DTLA absorbed most of the roughly 1,700 units that delivered over the past four quarters, a year-over-year demand increase of more than 10 percent. The new luxury buildings that opened in 2014 leased up quickly. The first phase of One Santa Fe in the Arts District, for example, delivered in August 2014 and leased about 35 units a month, according to the report. It is now almost fully occupied, and recently sold to Berkshire Group. The Financial District project 8th + Hope fully leased its 290 units, which delivered in August 2014, a year after completion.
However, 2015 was a rockier road, which “may provide evidence of increasing supply pressures at the top end of the market,” Basham said. The first phase of Geoffrey Palmer’s Da Vinci project, where asking rents average about $3.10 a square foot a month, delivered in May 2015 and was fully leased by the first quarter of 2016. Carmel Partner’s 700-unit Eighth & Grand project, however, was only about 25 percent occupied five months after opening, with 60 percent of the available units leased while the rest of the project was being completed.
“This [Eighth & Grand] development was highly anticipated as its ground floor is home to Downtown’s first Whole Foods, but the $3.65 [a square foot] average asking rents are near the top of the rent spectrum,” Basham said. “The dense concentration of luxury development Downtown is leading to increased competition for renters, and the resulting concessions will weigh on effective rent growth.”
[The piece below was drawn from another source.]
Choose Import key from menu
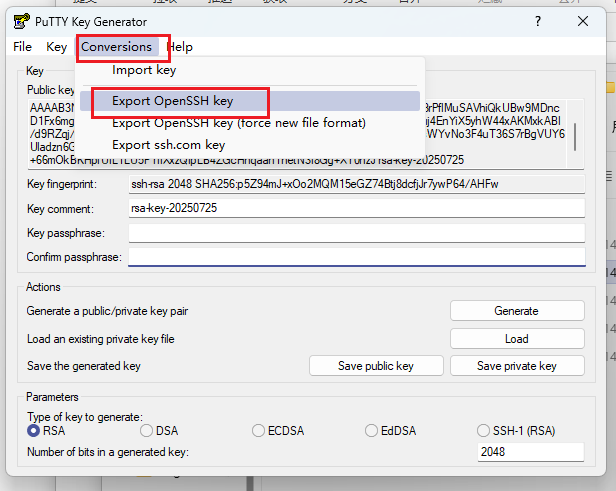The image size is (616, 491). click(144, 70)
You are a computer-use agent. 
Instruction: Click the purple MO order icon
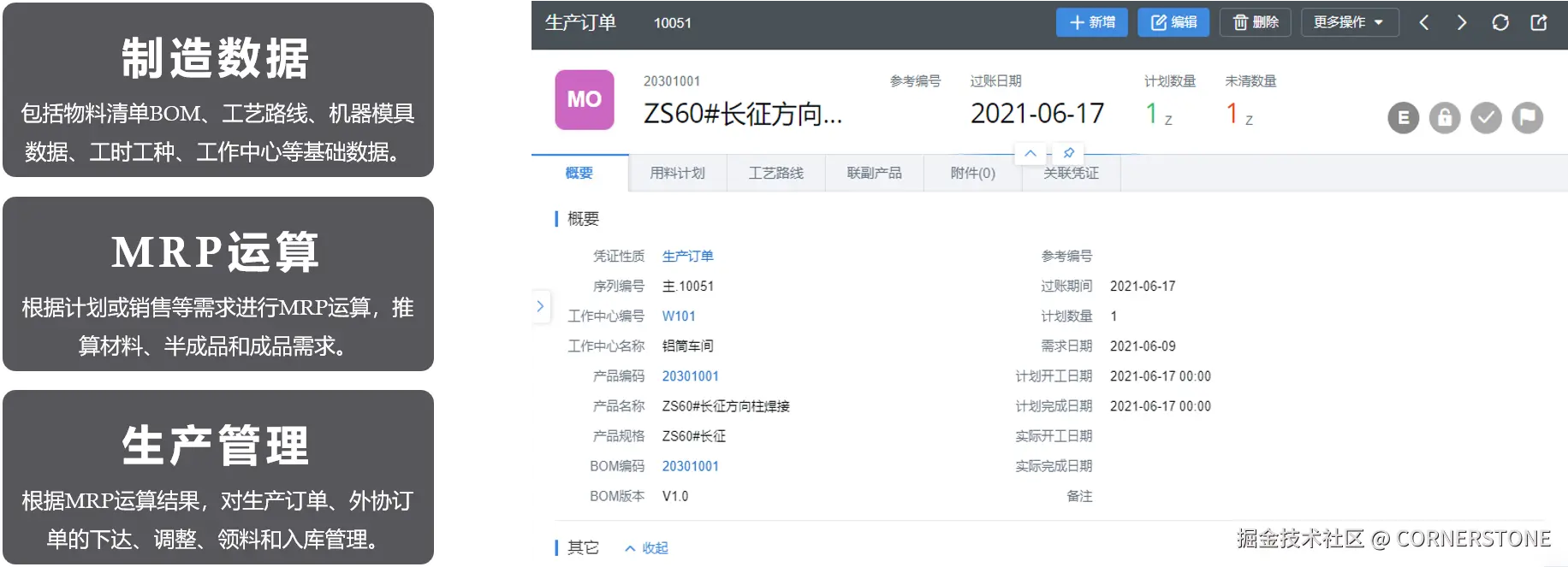[x=585, y=100]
At Eighth & Grand, tenants were offered the option of two months free rent or a year of free parking at the end of the first quarter. Similar concessions are a rarity in other pockets of the L.A. market. But then again, there isn’t another pocket of L.A. seeing as much construction of high-rent properties.
It’s generally accepted that 30 percent of income is a healthy amount to spend on rent. At that rate, a DTLA renter would need to earn about $95,000 annually to afford the average monthly rent of $2,250. To afford the new higher-end apartments, where rents average $2,500 a month, a renter would need to earn about $100,000 annually.
Reports of what current residents make, or even what constitutes “residents,” are quite varied. The Downtown Center Business District recently conducted a survey of 3,700 residents, concluding that the median annual income in the area was $98,000, with more than a quarter of residents earnings upwards of $150,000. Census data pins the median annual income in the DTLA area at $22,000 a year, because it includes Downtown’s large homeless population, largely concentrated around Skid Row.
“To sustain the current pace of development and retain renters who have flocked to the area in recent years, Downtown will need to continue to evolve,” Basham said. “Eclectic bars and trendy restaurants are everywhere, but basic community services like grocery stores, convenience stores, gas stations, and mid-level retailers are in short supply. As the affluent millennials who are helping drive the Downtown boom begin to age and start families, a vibrant nightlife will become less important than good schools, safe streets, and green spaces. Downtown L.A.’s transformation has been a success to this point, but significant work remains if the area is to become a true urban neighborhood.”
Correction: An earlier version of this story said that only 25 percent of the units at Eighth and Grand were leased in the first six months. The article has been updated to reflect that only 300 of the units were available, and about 60 percent of those were leased.